Matahari masih malu-malu menampakkan diri, ketika langkah-langkah kaki mulai memasuki stasiun di daerah penyangga Jakarta. Pria, wanita, tua, dan muda, ada yang bergegas, tak sedikit pula yang berjalan santai.
Orang-orang tersebut adalah para petarung di kerasnya kehidupan ibu kota. Mereka, rata-rata para pencari nafkah di Jakarta yang memanfaatkan moda Commuter Line tiap harinya sebagai transportasi andalan.
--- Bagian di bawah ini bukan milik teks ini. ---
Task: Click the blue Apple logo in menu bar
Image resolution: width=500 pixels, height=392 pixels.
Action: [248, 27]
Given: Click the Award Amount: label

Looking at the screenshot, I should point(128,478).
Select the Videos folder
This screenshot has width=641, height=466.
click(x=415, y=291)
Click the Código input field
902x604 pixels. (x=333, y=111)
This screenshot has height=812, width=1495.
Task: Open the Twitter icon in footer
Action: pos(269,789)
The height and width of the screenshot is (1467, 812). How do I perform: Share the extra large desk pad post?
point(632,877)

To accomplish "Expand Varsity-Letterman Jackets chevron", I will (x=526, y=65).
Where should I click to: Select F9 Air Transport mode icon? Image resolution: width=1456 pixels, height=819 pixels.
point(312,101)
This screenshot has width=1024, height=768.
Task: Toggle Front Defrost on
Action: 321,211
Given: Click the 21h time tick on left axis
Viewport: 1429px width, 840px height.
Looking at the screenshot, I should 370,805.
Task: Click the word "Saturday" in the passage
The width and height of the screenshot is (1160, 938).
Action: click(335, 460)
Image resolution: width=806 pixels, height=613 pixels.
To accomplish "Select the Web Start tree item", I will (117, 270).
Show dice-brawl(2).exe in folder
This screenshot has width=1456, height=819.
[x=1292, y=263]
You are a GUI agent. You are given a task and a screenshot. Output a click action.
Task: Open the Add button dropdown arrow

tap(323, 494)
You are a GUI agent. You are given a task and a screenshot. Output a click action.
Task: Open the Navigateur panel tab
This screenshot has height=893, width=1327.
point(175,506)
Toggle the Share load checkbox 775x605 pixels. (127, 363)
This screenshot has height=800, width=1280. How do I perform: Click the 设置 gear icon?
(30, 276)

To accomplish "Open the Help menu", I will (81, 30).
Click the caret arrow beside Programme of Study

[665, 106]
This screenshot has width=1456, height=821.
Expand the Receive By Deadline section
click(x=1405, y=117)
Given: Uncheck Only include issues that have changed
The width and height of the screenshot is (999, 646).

Tak mudah menjalani rutinitas sebagai penglaju yang naik Commuter Line tiap hari. Tetapi mereka menjalaninya dengan semangat dan tekad demi mencari sesuap nasi serta meraih secercah masa depan.
Satu di antara mereka adalah saya sebagai penumpang harian. Sudah bertahun-tahun saya menjalani peran sebagai penglaju yang memanfaatkan layanan KAI Commuter, dan rutinitas ini di mata orang lain terkadang dianggap luar biasa, walau saya merasa biasa-biasa saja karena sudah menjadi kebiasaan.
"Salut lho Mas, kamu tiap hari bisa naik kereta pagi dan malam," seorang rekan pernah berucap demikian pada saya.
Meski harus diakui setiap jam sibuk pagi dan sore hari Commuter Line terbilang padat, tetapi naik moda tersebut masih menjadi pilihan yang terbaik. Pengguna setia Commuter Line bisa melihatnya dari sisi kecepatan, ketepatan waktu, serta tarif yang sangat terjangkau.
Masih segar di ingatan saya ketika sembilan tahun lalu memutuskan mencari tempat tinggal di daerah Bojonggede, Kabupaten Bogor. Salah satu pertimbangan yang kemudian meyakinkan saya adalah lokasinya yang berada di tengah-tengah antara Stasiun Bojonggede dengan Stasiun Citayam.
Setiap hari saya menitipkan sepeda motor tua saya di Stasiun Bojonggede dan kemudian naik Commuter Line menuju tempat kerja. Rutinitas yang sempat menular ke rekan-rekan saya.
Mereka yang tengah mencari hunian, tak jarang menanyakan saya soal seluk beluk serta bagaimana pola perjalanan yang saya lakukan menggunakan Commuter Line.